Belge metni
- 1169 Okunma
- 0 Yorum
- 0 Beğeni
YENİ EĞİTİM ve ÖĞRETİM YILINA MERHABA
YENİ EĞİTİM ve ÖĞRETİM
YILINA MERHABA
Abdülkadir Güler
Yeni bir eğitim ve öğretim yılına girmiş bulunuyoruz. 20 Eylül 2010 pazartesi günü okullarımız açıldı. Mavi önlüklü, ak yakalı öğrencilerimiz okullarına ve sevgili öğretmenlerine bir kez daha kavuştular, ileri sınıflara geçenler eski öğretmenleriyle bir kez daha buluştular. Yeni eğitime başlayan küçük çocuklar ise değişik bir ortamda yer almanın gururunu yaşadılar. Okullarımızda sevinç, neşe yeniden tazelendi, çarşının, pazarın yüzü güldü desem yeridir.
Okullar açılınca çarşının, pazarın havası değişti. Çarşıya, pazara bir heyecan bir renk geldi. Alış, verişler başladı, Kitapçıların, kırtasiyecilerin ve konfeksiyon ( hazır giyim ) satan mağazaların havası birden ana, baba gününe dönüştü. Çarşıda, pazarda bereketli günler yaşamaya başladı. Söz yerinde pazarcının, kitapçının yüzü güldü.
Bu yıl ilçemiz Söke’de ( 2010- 2011 ) Eğitim ve Öğretim yılında 1.690 civarında yeni öğrenci kaydı yapılmış, Söke genelinde ( köy artı şehir ), ilköğretim ve ortaöğretim okullarında toplam olarak 24.800 civarında öğrenci okullarına devam edeceklerdir. 45 İlköğretim, 12 lise toplam 57 okulda eğitim ve öğretim göreceklerdir. Bunların yanı sıra taşımalı eğitime devam eden öğrencilerimiz de vardır. Bu istatistik bilgileri öğrenciler (gelip, gidecek yeni kayıtlar) bağlamında Kasım ayı sonunda değişebilir.
Türkiye genelinde bu yıl ( 2010 – 2011 ) Eğitim / Öğretim yılında toplam 16 milyon öğrenci ve bunların yanında yaklaşık 600 bin öğretmen ders başı yapmış bulunmaktadır. Bu 16 milyon az bir rakam değildir, yarınlarımız için Türkiye’nin genç nüfusu demektir. Alkışlanmaya değer bir tablodur.
Ben bunları yazarken eski geçmiş ve hala hafızamda canlı duran günlerimi hatırladım ( anımsadım). Bir nostalji ( sıla özlemi ) bağlamında öneme şak diye düşüverdi.

Görev
Yeni eğitim yılı yazısının bir bölümünü yeniden yazın: "- 1169 Okunma" ifadesinin geçtiği yerden başlayın, "güldü desem yeridir." ifadesinden sonra durun. Bu bölümdeki "pazartesi" sözünü "salı" olarak güncelleyin.

Sağlanan malzeme

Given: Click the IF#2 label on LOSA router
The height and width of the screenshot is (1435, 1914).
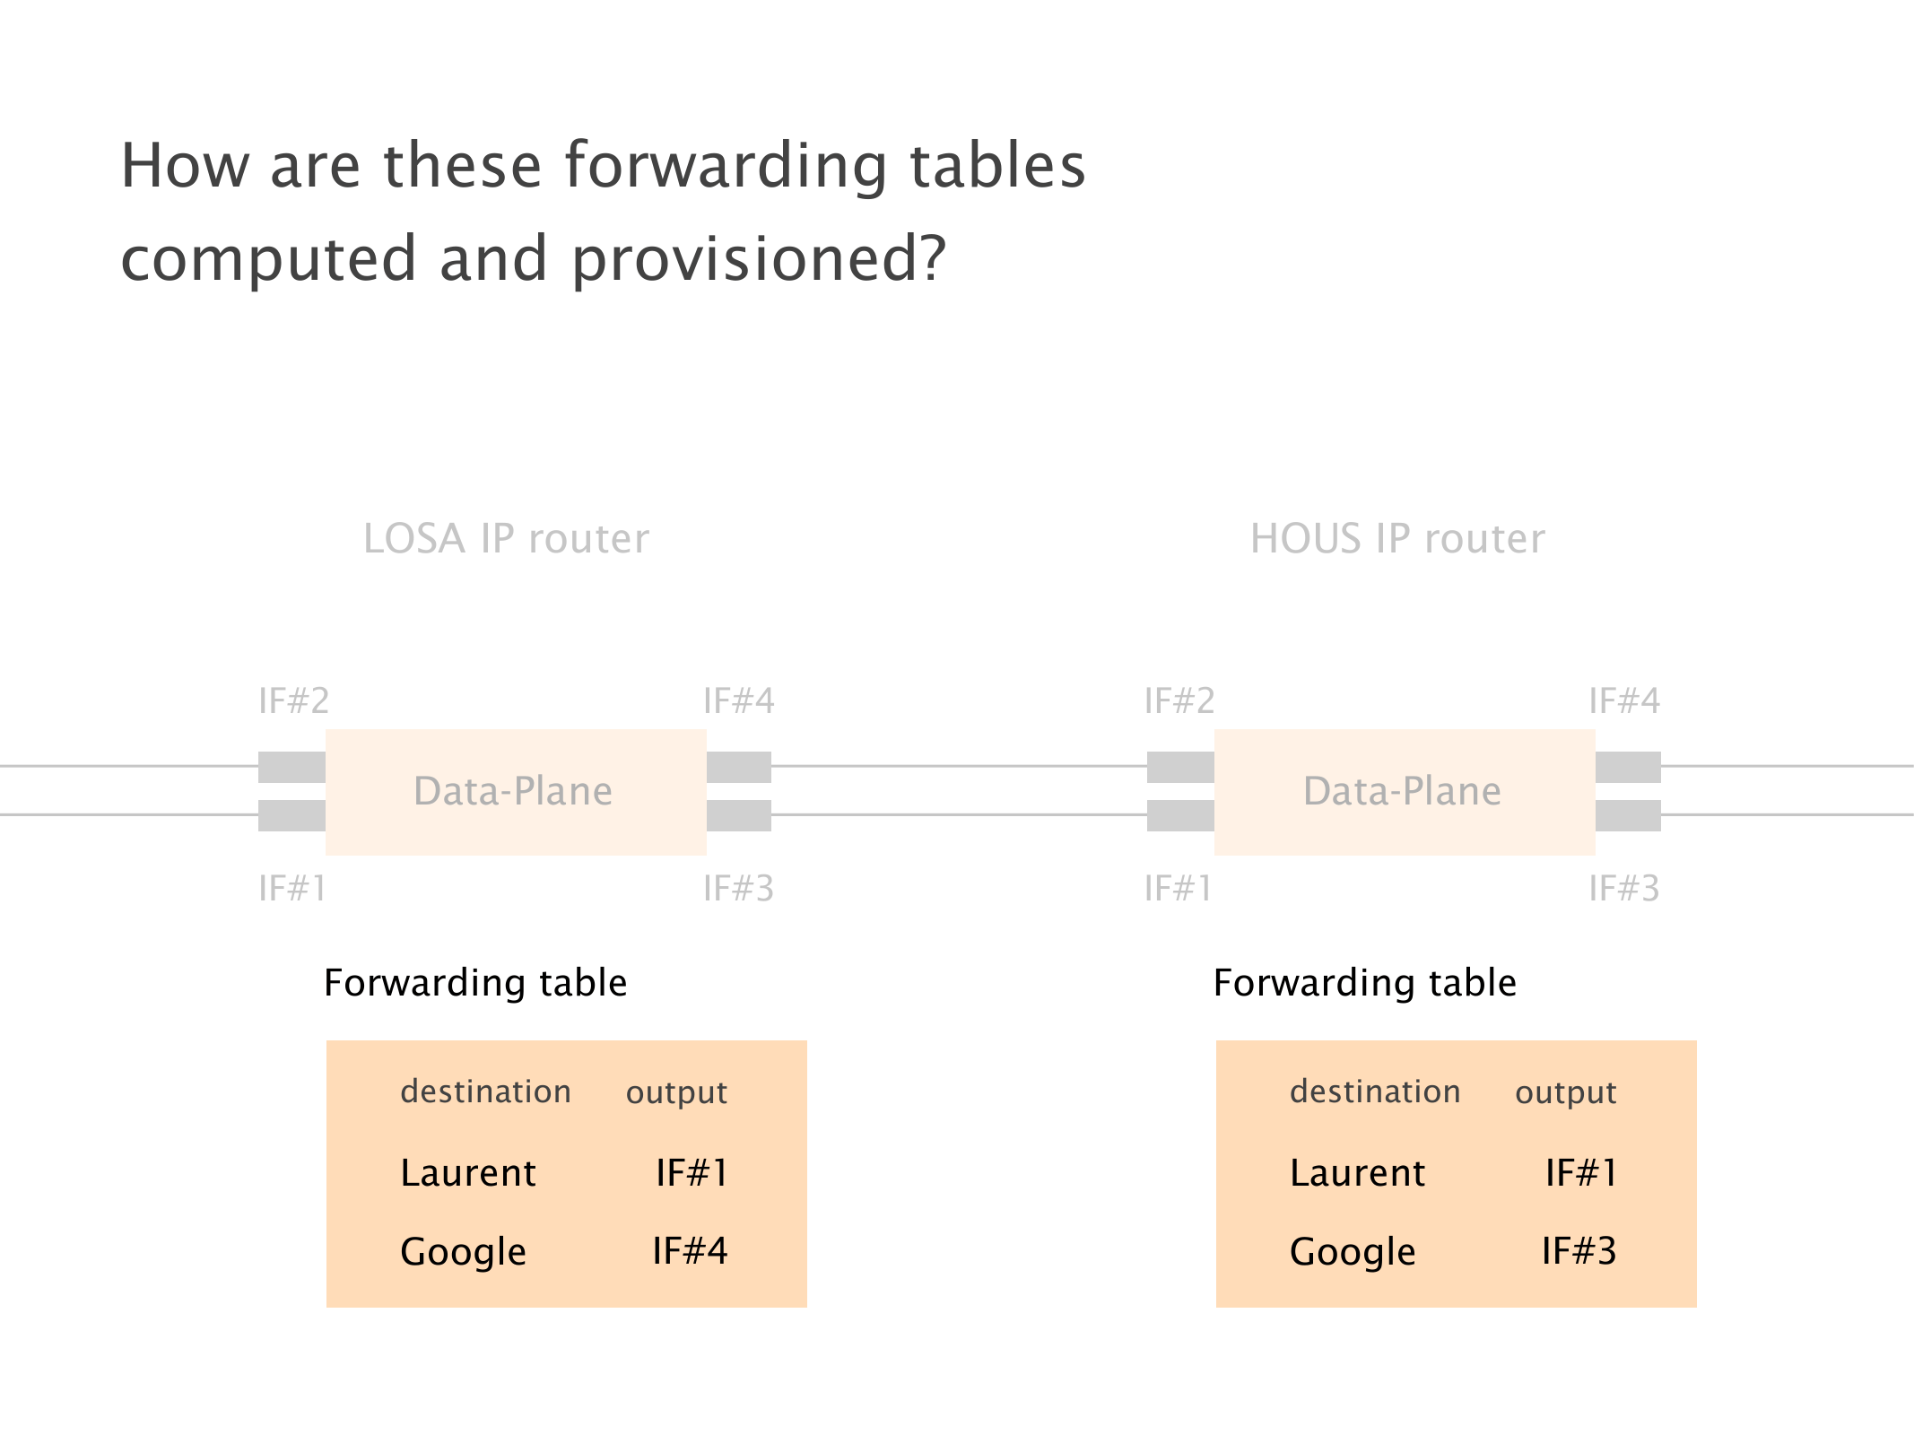Looking at the screenshot, I should [x=294, y=700].
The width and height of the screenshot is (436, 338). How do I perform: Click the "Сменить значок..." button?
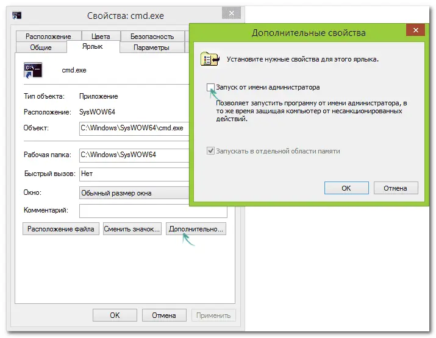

Görev çıktısı
- 1169 Okunma
- 0 Yorum
- 0 Beğeni
YENİ EĞİTİM ve ÖĞRETİM YILINA MERHABA
YENİ EĞİTİM ve ÖĞRETİM
YILINA MERHABA
Abdülkadir Güler
Yeni bir eğitim ve öğretim yılına girmiş bulunuyoruz. 20 Eylül 2010 salı günü okullarımız açıldı. Mavi önlüklü, ak yakalı öğrencilerimiz okullarına ve sevgili öğretmenlerine bir kez daha kavuştular, ileri sınıflara geçenler eski öğretmenleriyle bir kez daha buluştular. Yeni eğitime başlayan küçük çocuklar ise değişik bir ortamda yer almanın gururunu yaşadılar. Okullarımızda sevinç, neşe yeniden tazelendi, çarşının, pazarın yüzü güldü desem yeridir.